- Given instruction 1: Please list the results the page on strong epimorphisms says it proves besides the definition.
- Given instruction 2: Render this sentence from the page on strong epimorphisms in French: "There is also the dual notion of strong monomorphism."
- Given instruction 3: Carry on the page on strong epimorphisms, starting right after its last line.

- Extract:
## BEGIN
Strong epimorphisms

In this file, we define strong epimorphisms. A strong epimorphism is an epimorphism f, such that for every commutative square with f at the top and a monomorphism at the bottom, there is a diagonal morphism making the two triangles commute. This lift is necessarily unique (as shown in comma.lean).

Main results

Besides the definition, we show that

the composition of two strong epimorphisms is a strong epimorphism,
if f ≫ g is a strong epimorphism, then so is g,
if f is both a strong epimorphism and a monomorphism, then it is an isomorphism

Future work

There is also the dual notion of strong monomorphism.

References

[F. Borceux, Handbook of Categorical Algebra 1][borceux-vol1]

source

@[class]

structure category_theory.strong_epi {C : Type u} [category_theory.category C] {P Q : C} :

(P ⟶ Q) → Prop

epi : category_theory.epi f
has_lift : ∀ {X Y : C} {u : P ⟶ X} {v : Q ⟶ Y} {z : X ⟶ Y} [_inst_2 : category_theory.mono z] (h : u ≫ z = f ≫ v), category_theory.arrow.has_lift (category_theory.arrow.hom_mk' h)
## END
- Data section:
## BEGIN
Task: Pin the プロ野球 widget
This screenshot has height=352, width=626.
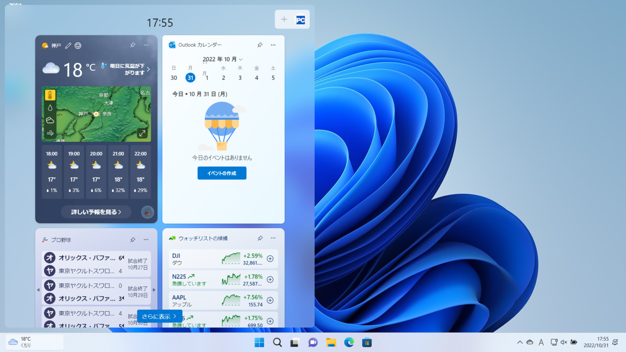Action: tap(132, 240)
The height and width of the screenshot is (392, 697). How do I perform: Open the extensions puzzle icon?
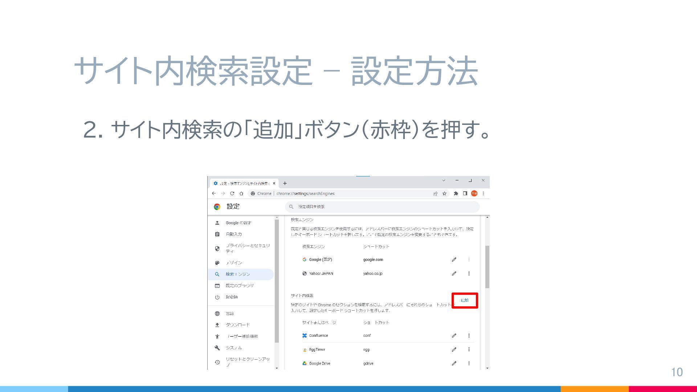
## END
- Response 1:
- The composition of two strong epimorphisms is a strong epimorphism.
- If f ≫ g is a strong epimorphism, then so is g.
- If f is both a strong epimorphism and a monomorphism, then it is an isomorphism.

- Response 2: Il existe aussi la notion duale de monomorphisme fort.

- Response 3:
A strong epimorphism f is an epimorphism such that every commutative square with f at the top and a monomorphism at the bottom has a lift.

Instances

source

@[instance]

def category_theory.epi_of_strong_epi {C : Type u} [category_theory.category C] {P Q : C} (f : P ⟶ Q) [category_theory.strong_epi f] :

category_theory.epi f

source

theorem category_theory.strong_epi_comp {C : Type u} [category_theory.category C] {P Q R : C} (f : P ⟶ Q) (g : Q ⟶ R) [category_theory.strong_epi f] [category_theory.strong_epi g] :

category_theory.strong_epi (f ≫ g)

The composition of two strong epimorphisms is a strong epimorphism.

source

theorem category_theory.strong_epi_of_strong_epi {C : Type u} [category_theory.category C] {P Q R : C} (f : P ⟶ Q) (g : Q ⟶ R) [category_theory.strong_epi (f ≫ g)] :

category_theory.strong_epi g

If f ≫ g is a strong epimorphism, then so is g.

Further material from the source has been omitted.